GLENWOOD SPRINGS — Colorado Mountain College and the University of Denver are working together to bring a master’s degree in social work to Garfield County.

The Graduate School of Social Work at the University of Denver has recently started enrolling students into its Master of Social Work program in western Colorado. Colorado Mountain College will host the program at its Glenwood Center, 1402 Blake Avenue, behind the City Market, in Glenwood Springs.

Classes will start in fall 2013. Available spots are already being filled.

“By partnering with the University of Denver, we’re able to help empower our local residents with greater access, so they can earn an advanced degree from a well-respected university,” said Dr. Charles Dassance, interim president of Colorado Mountain College. “Not only will this degree prepare people for careers in social services, it will provide the highly educated professionals to meet a very real need in western Colorado communities.”
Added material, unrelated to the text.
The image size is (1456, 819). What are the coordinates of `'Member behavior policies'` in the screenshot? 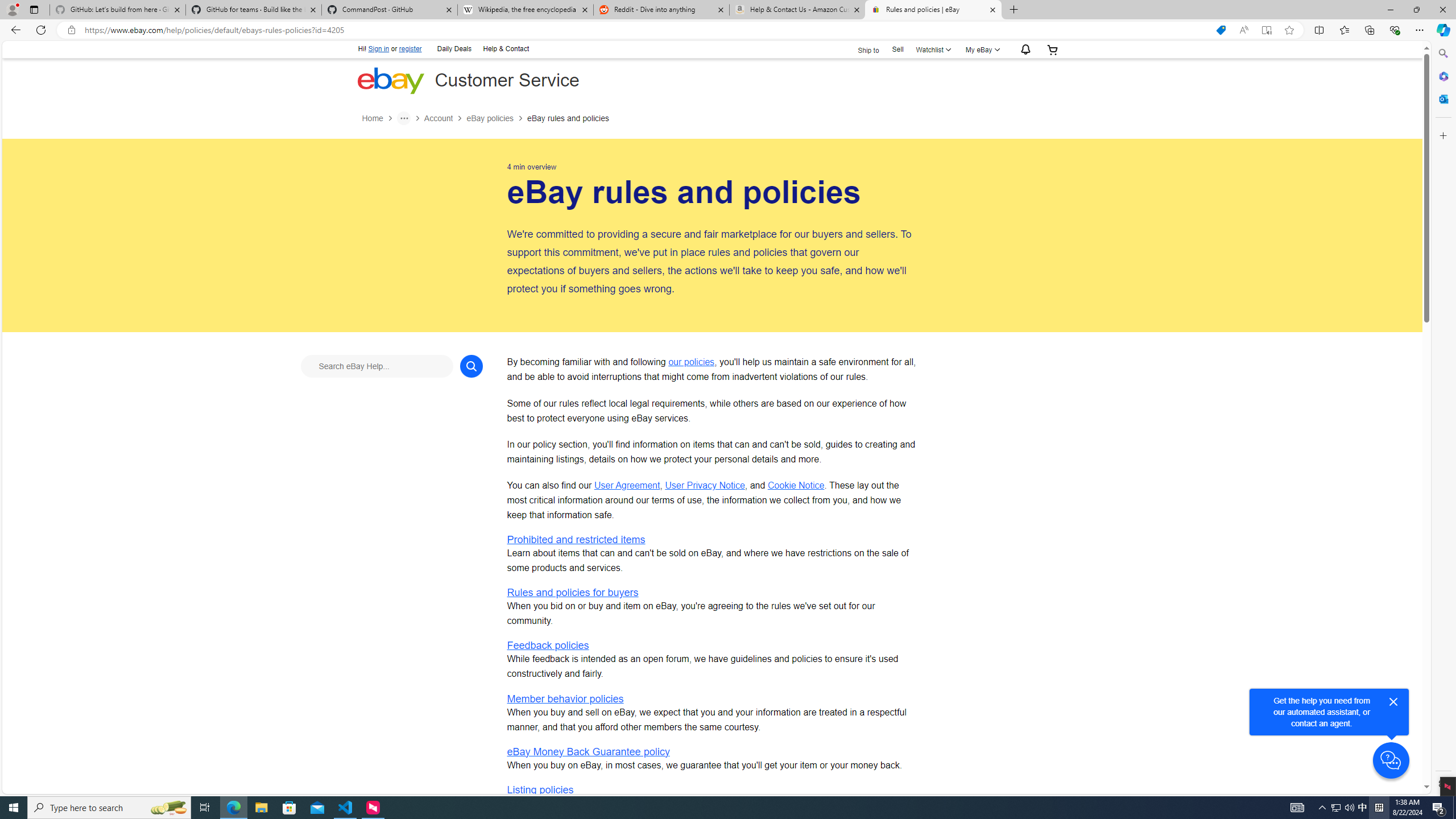 It's located at (565, 698).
Over the past year, the University of Denver has studied the viability of making its master's in social work available in western Colorado, similar to the degree they offer in Durango in cooperation with community partners that include Fort Lewis College. With support from Garfield County Department of Human Services staff, which discerns the great need for social workers in this part of the state, the private university from the Front Range and the public college from the Western Slope joined forces.

The program combines both classroom and online instruction. Classes held Friday evenings and on Saturdays will accommodate the needs of working professionals, and students enrolled in the degree will enjoy a reduced tuition rate from the University of Denver.
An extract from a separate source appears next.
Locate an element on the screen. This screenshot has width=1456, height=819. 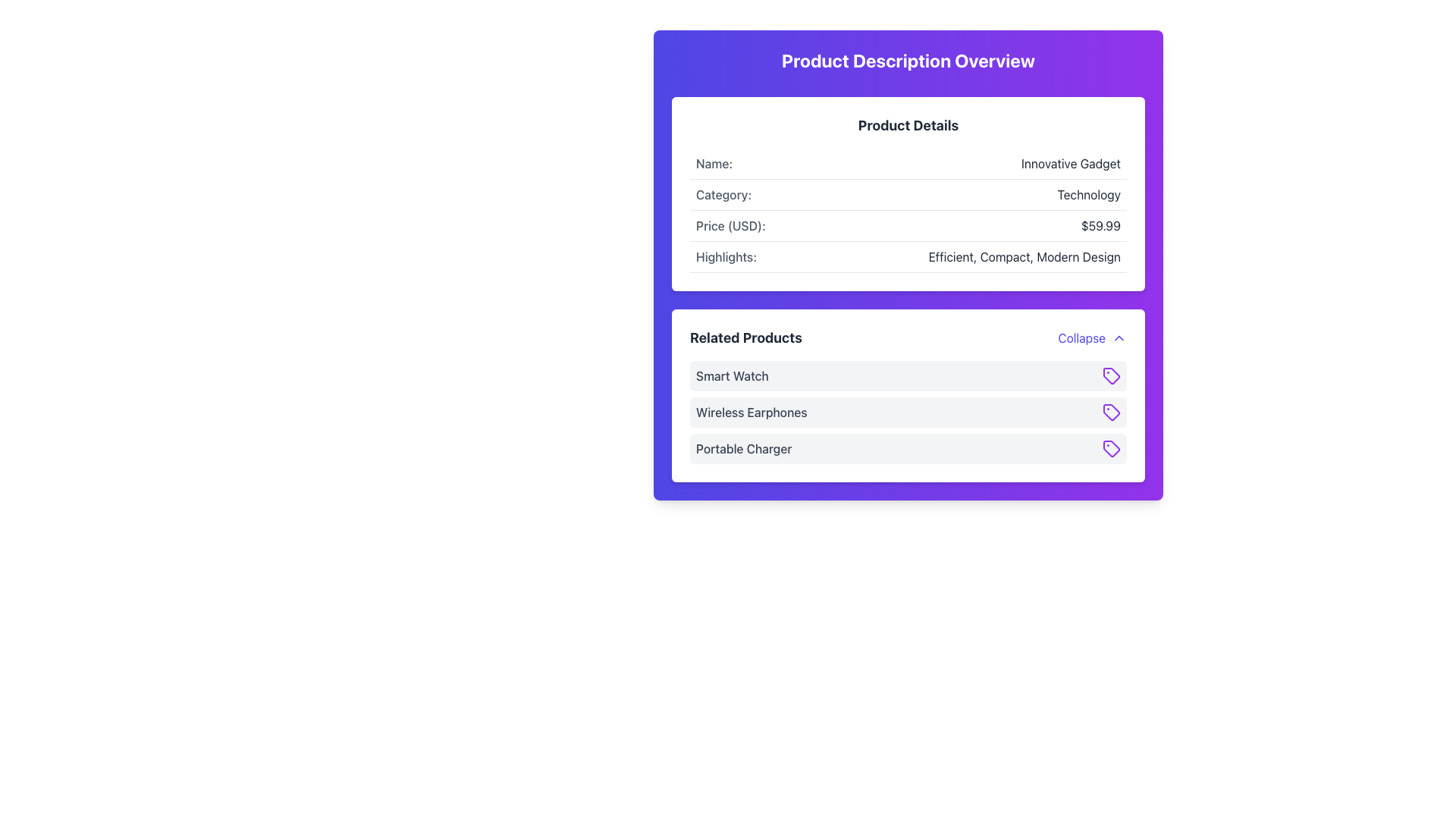
the static text label that indicates the product category, located to the left of the 'Technology' value in the 'Product Details' section is located at coordinates (723, 194).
“This collaboration is absolutely critical to prepare our western Colorado students to meet the regional workforce demands of human services departments,” Garfield County human services director Mary Baydarian said in a press release. “It also fills our needs for locally based social workers for a wide range of career positions, expanding our local workforce to the master’s level to serve our western Colorado residents and clients.”

CMC is a longstanding partner with the Garfield County Department of Human Services in providing such programs as LINK to Success, Go to Work Workshops and GarCo Sewing Works to help public assistance clients transition successfully into jobs and careers.

The two-year master's program is available to applicants with a baccalaureate degree in an academic discipline other than social work, earned at a regionally accredited college or university. In addition a one-year degree option is available to qualified applicants with a bachelor of social work degree.

“Our students who’ve earned a bachelor’s in sustainability studies will be able to feed into the University of Denver’s master’s degree,” said Dr. Brad Tyndall, senior vice president of academic affairs at Colorado Mountain College. “It gives them a pathway to an advanced degree, and to well-paying jobs.”

In addition, the Colorado Department of Human Services, in partnership with Graduate School of Social Work's Butler Institute for Families, has committed to offering eight Title IV-E child welfare stipends of $8,000 each to this program. Stipend recipients must commit to working in public child welfare in Colorado one year for each year they receive the stipend.